Backtesting portfolio optimization of Nordic stocks
In this post, we present several (out-of-sample) backtesting results for Nordic stocks using Renexe algorithms. The original list contains over 300 Nordic companies active as of the year 2013 because the algorithms require at least 5-year training return data for the testing. The backtesting period is the period of the brief market crash of late 2018, i.e., 2018.09.03 - 2019.06.19 and the training period - ~5 years before starting date.
We build the portfolio ´s with optimal risk/return characteristics for the neutral and negative macro-scenario forecasting and 95% confidence interval for tail risk, i.e., we are minimizing the potential expected loss of 5% worst scenarios. Furthermore, we are building the portfolios maximizing tail risk and drawdowns and observe the behavior of such portfolios during the market crash.
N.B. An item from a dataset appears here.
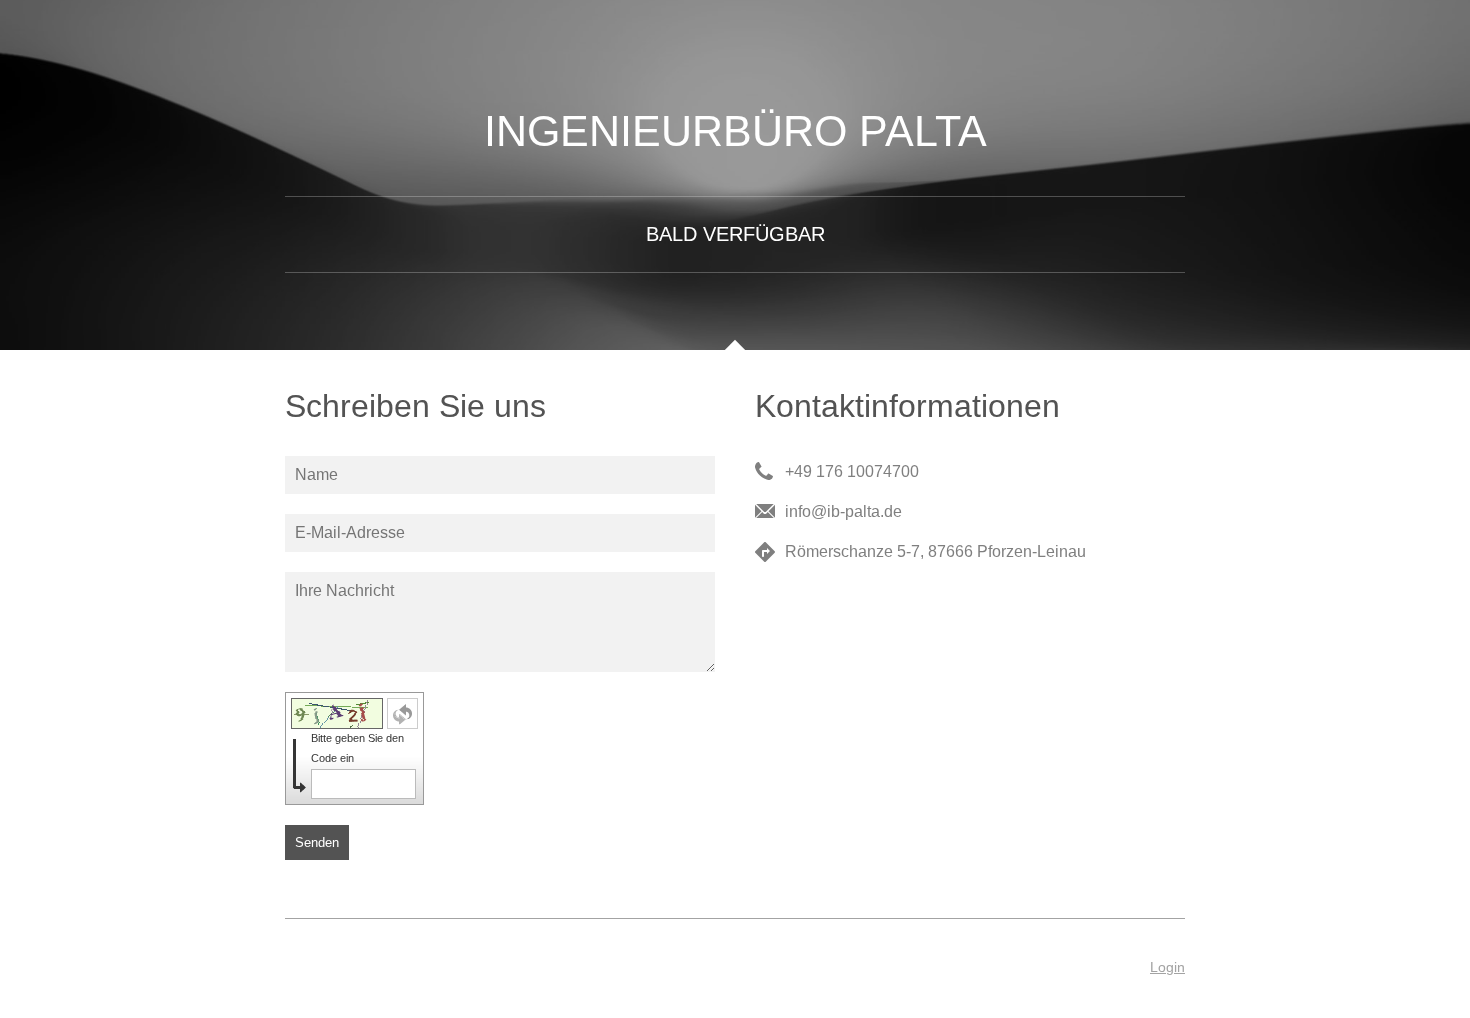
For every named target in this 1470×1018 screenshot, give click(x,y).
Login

As we can see from Figure 2, the optimal portfolio avoids a large part of the drawdown and yields significantly higher returns and Sharpe ratio at the end of the backtesting period. In the next backtest we build the optimal portfolio specifically for falling markets, i.e., using negative macro-scenario modeling using SP&500 as a stock market proxy. The goal is to build a portfolio of Nordic which is insensitive to the stock market fluctuations.
We can see from Figures 4 and 5 that optimized portfolios have very low drawdowns and generally low volatility. However, the insensitive (low beta) portfolio may not benefit from upward market swings as well, thus underperforming during stock market booms. The results below are obtained with relaxed constraint for maximum stock weight in a portfolio.
In the next part of this report, we try to find the portfolio of Nordic stock which is the most sensitive to the market fluctuations (high beta portfolio).
As we can observe in Figure 9 the high beta portfolio experiences a massive drawdown of 45% (against ~17% of the benchmark) but quickly rebounds of the next weeks to the return level close to the benchmark. Hereby, in this post we demonstrated several applications of Renexe algorithms that allow us to build highly customized stock portfolios for different market conditions, only using local stocks of Nordic countries.